Der Angeklagte will sich in dem Prozess nicht zu den Vorwürfen der Staatsanwaltschaft äußern. Dies erklärte sein Verteidiger Stefan Waterkamp beim Auftakt des Prozesses. Sein Mandant wolle sich aber am Freitag zu seinen persönlichen Verhältnissen äußern, soweit dies nicht die Vorwürfe betreffe. Er soll zwischen 1942 und 1945 im Konzentrationslager Sachsenhausen nahe Berlin als Wachmann der SS Beihilfe zur Ermordung von Lagerinsassen geleistet haben. Laut Anklage geht es um mindestens 3518 Fälle.
Ausführlich beschrieb Staatsanwalt Cyrill Klement bei der Verlesung der Anklage die systematischen Tötungen von Tausenden während der Jahre 1941 bis 1945. Dazu gehörten Massen-Erschießungen in speziellen Anlagen, Vernichtungsaktionen in Gaskammern und das Sterben durch Entkräftung und Krankheiten. »Der Angeklagte unterstützte dies wissentlich und willentlich zumindest durch gewissenhafte Ausübung des Wachdienstes, die sich nahtlos in das Tötungssystem einfügte«, so Klement.
In dem Lager waren von 1936 bis zum Ende des Zweiten Weltkriegs 1945 mehr als 200.000 Menschen inhaftiert, unter ihnen politische Gegner des NS-Regimes sowie Angehörige der von den Nationalsozialisten verfolgten Gruppen wie Juden und Sinti und Roma.
Zehntausende Häftlinge kamen durch Hunger, Krankheiten, Zwangsarbeit, medizinische Versuche und Misshandlungen ums Leben oder wurden Opfer von systematischen Vernichtungsaktionen der SS. Nur noch wenige der Täter sind heute am Leben und nur wenige der Opfer, die damals dem Tod entkommen konnten.
Der Vizepräsident des Internationalen Auschwitz Komitees, Christoph Heubner, zeigte sich enttäuscht über das Schweigen des Angeklagten. »Und nun hoffen wir, wenn Angehörige hier aussagen über die Ermordung ihrer Väter in Sachsenhausen - dass diese Emotion vielleicht den Hintergrund des Angeklagten erreicht und dass er Bereitschaft zeigt, um Worte zu finden, eine menschliche Brücke herzustellen zwischen seiner Geschichte und dem Leiden der Anderen.«
Es gebe nur ganz wenige Ausnahmen von SS-Leuten, die gesprochen haben, berichtete Heubner.
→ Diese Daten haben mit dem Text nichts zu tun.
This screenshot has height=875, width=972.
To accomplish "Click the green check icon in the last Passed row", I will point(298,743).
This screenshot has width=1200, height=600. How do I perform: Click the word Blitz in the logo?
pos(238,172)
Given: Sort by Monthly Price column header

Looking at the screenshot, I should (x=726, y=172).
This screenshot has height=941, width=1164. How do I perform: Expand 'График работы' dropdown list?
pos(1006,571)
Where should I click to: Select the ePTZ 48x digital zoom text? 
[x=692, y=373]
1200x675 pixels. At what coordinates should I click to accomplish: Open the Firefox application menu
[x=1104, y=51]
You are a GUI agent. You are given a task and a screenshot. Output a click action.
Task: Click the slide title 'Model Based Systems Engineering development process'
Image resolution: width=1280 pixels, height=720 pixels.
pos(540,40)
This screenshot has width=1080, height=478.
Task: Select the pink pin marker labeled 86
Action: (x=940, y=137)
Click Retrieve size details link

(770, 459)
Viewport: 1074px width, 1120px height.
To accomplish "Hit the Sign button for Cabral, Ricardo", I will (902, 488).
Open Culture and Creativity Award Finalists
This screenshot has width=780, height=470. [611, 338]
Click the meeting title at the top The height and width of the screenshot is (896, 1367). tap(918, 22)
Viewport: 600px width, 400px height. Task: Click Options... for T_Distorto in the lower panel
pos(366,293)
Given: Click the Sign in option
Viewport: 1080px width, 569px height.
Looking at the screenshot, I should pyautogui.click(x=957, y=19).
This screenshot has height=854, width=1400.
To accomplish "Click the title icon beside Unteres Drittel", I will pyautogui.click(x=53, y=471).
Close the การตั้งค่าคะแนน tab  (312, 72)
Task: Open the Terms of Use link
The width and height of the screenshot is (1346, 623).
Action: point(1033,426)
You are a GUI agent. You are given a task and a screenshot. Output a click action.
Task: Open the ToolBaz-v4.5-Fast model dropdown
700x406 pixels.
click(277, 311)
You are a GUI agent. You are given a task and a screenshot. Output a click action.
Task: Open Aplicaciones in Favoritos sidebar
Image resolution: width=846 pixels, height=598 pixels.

Die übergroße Mehrheit habe ihr Leben lang geschwiegen und sich in der Normalität ihres Lebens eingerichtet. »Für die Überlebenden ist das eine weitere Zurückweisung, das ist wie im Lager: Man war Ungeziefer, man war irgendwo da unten, man wurde nicht angesprochen und nicht angeschaut - man wurde einfach angebrüllt«, erklärte Heubner. Dies sei für die Überlebenden und Angehörigen, die als Zeugen zum Prozess angereist seien, bitter.
Auch der Nebenkläger-Anwalt Thomas Walther sagte, er hoffe darauf, dass der Angeklagte im Laufe des Prozesses sich noch erklären wird. »Das war zu erwarten. Aber die Tatsache, dass jetzt nichts gesagt wird, sagt nichts darüber aus, dass nicht noch irgendwann gesprochen wird.« Es hänge davon ab, inwieweit die Öffentlichkeit oder das Gericht den Angeklagten noch erreichen könnten.
»Es ist der letzte Prozess für meine Freunde, Bekannte und meine Lieben, die ermordet worden sind, bei dem der letzte Schuldige noch verurteilt wird, hoffentlich«, sagte der Holocaust-Überlebende und Zeitzeuge Leon Schwarzbaum zum Prozessbeginn.
Schwarzbaum wurde 1921 in Hamburg geboren und überlebte die Konzentrationslager Auschwitz, Buchenwald und Sachsenhausen. Er berichtet seit Jahrzehnten über seine Erlebnisse in der Zeit des Nationalsozialismus und war zum Prozess als Zuschauer angereist.
Für den Prozess hat das Gericht insgesamt 22 Verhandlungstage bis in den Januar hinein angesetzt. Da der 100-Jährige von einem Gutachter für eingeschränkt verhandlungsfähig erklärt worden ist, kann das Gericht nur wenige Stunden am Tag verhandeln.